Learning Rust didn't just teach me a new language. It rewired how I approach software in every language I use. Python, TypeScript, SQL — I write all of them differently now, and I write them better.

Ownership Is a Design Tool

Before Rust, I thought about data in terms of "where is it?" After Rust, I think about data in terms of "who owns it, who can see it, and when does it stop existing?"

// Ownership is explicit. You can read the data flow like a story.
fn process_batch(data: Vec<Record>) -> Result<Report, ProcessError> {
    let validated = validate(data)?;          // data moves into validate
    let enriched = enrich(&validated)?;       // validated is borrowed
    let report = summarize(&enriched)?;       // enriched is borrowed
    Ok(report)                                // report moves to caller
}

After a year of this, I started asking in every language: who owns this data? Who can mutate it? When does it get cleaned up? These questions have no compiler to enforce them in Python, but they're still the right questions to ask.

Error Handling as Architecture

Rust's Result<T, E> type made me realize that most code treats errors as an afterthought. In Rust, errors are first-class data.

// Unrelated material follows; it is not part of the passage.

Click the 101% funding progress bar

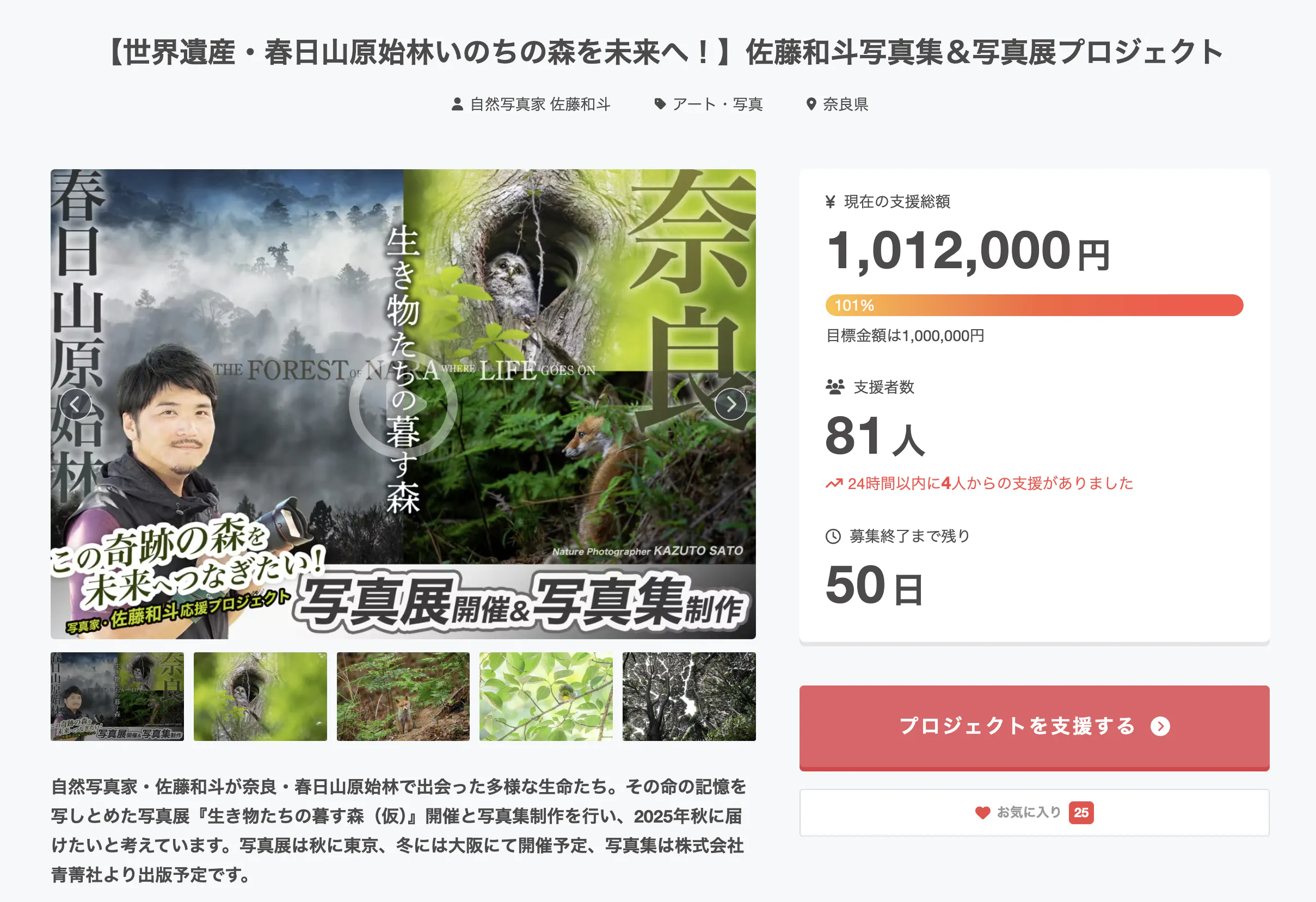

#[derive(Debug, thiserror::Error)]
enum IngestError {
    #[error("invalid format: {0}")]
    InvalidFormat(String),
 
    #[error("duplicate record: {id}")]
    Duplicate { id: String },
 
    #[error("storage failure")]
    Storage(#[from] std::io::Error),
}
 
fn ingest(record: RawRecord) -> Result<ProcessedRecord, IngestError> {
    let parsed = parse(&record).map_err(|e| IngestError::InvalidFormat(e.to_string()))?;
    check_duplicate(&parsed)?;
    store(&parsed)?;
    Ok(parsed)
}

Every function signature tells you exactly what can go wrong. No hidden exceptions. No "this might throw something, check the docs maybe." The type system documents your failure modes.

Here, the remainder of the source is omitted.